The Ivcher affair is by no means isolated. Other prominent figures who have suffered similar legal harassment include Judge Delia Revoredo Marsano and her husband Jaime Mur. Justice Revoredo was one of the Constitutional Court judges dismissed in 1997, and later Dean of the Lima Bar Association. Following her election as dean, the association had requested that the National Magistrates Council investigate the conduct of several Supreme Court judges, one of the factors that apparently prompted the passage of the law limiting the CNM's disciplinary powers. Revoredo and her husband were also prosecuted and ordered arrested on customs charges for which they had previously been acquitted. After receiving death threats they left Peru in April 1998.

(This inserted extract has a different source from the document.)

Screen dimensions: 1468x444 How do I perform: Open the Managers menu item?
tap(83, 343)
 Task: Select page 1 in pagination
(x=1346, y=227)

Judicial independence and due process in criminal trials
Although Peru's notorious "faceless courts" have been practically dismantled, many of their worst features were reimposed for trials of members of violent crime gangs after the Congress briefly allowed Fujimori decree-making powers in early 1998. The measures introduced to combat violent crime restore some of the most abusive features of the defunct faceless courts, including the reliance on summary proceedings in military courts to try civilians. Organized crime suspects, including minors between the ages of sixteen and eighteen, are now tried by military courts and face a minimum 25-year prison sentence. For adults, life-imprisonment is mandatory. Habeas corpus writs against illegal arrest or ill-treatment under this law must be presented to military courts, giving no guarantee of a fair hearing. The protection of suspects from torture is seriously jeopardized by a separate decree that prevents courts from questioning police officers responsible for the interrogation. Implicit in this new system is the notion that those accused of serious crimes do not have the right to the same basic guarantees as the rest of the population and that convictions must be obtained regardless of the cost in terms of human rights.

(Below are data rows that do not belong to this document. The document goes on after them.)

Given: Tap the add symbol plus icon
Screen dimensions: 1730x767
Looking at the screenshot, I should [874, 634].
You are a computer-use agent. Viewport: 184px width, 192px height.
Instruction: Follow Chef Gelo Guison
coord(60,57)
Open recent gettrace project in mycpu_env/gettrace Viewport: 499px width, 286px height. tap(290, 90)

Even while the Fujimori government refuses to allow judicial independence, your presence at the justice ministers' summit will provide authorities a golden opportunity to advertise United States approval for its handling of judicial affairs. It is vital that you-as the highest level political representative of United States law enforcement-correct that mistaken impression with clear public statements as well as private representations. To remain silent would inevitably promote the view that the Clinton Administration is a silent partner in the Fujimori government's suppression of one of the most vital elements of democracy: the independence of the judiciary.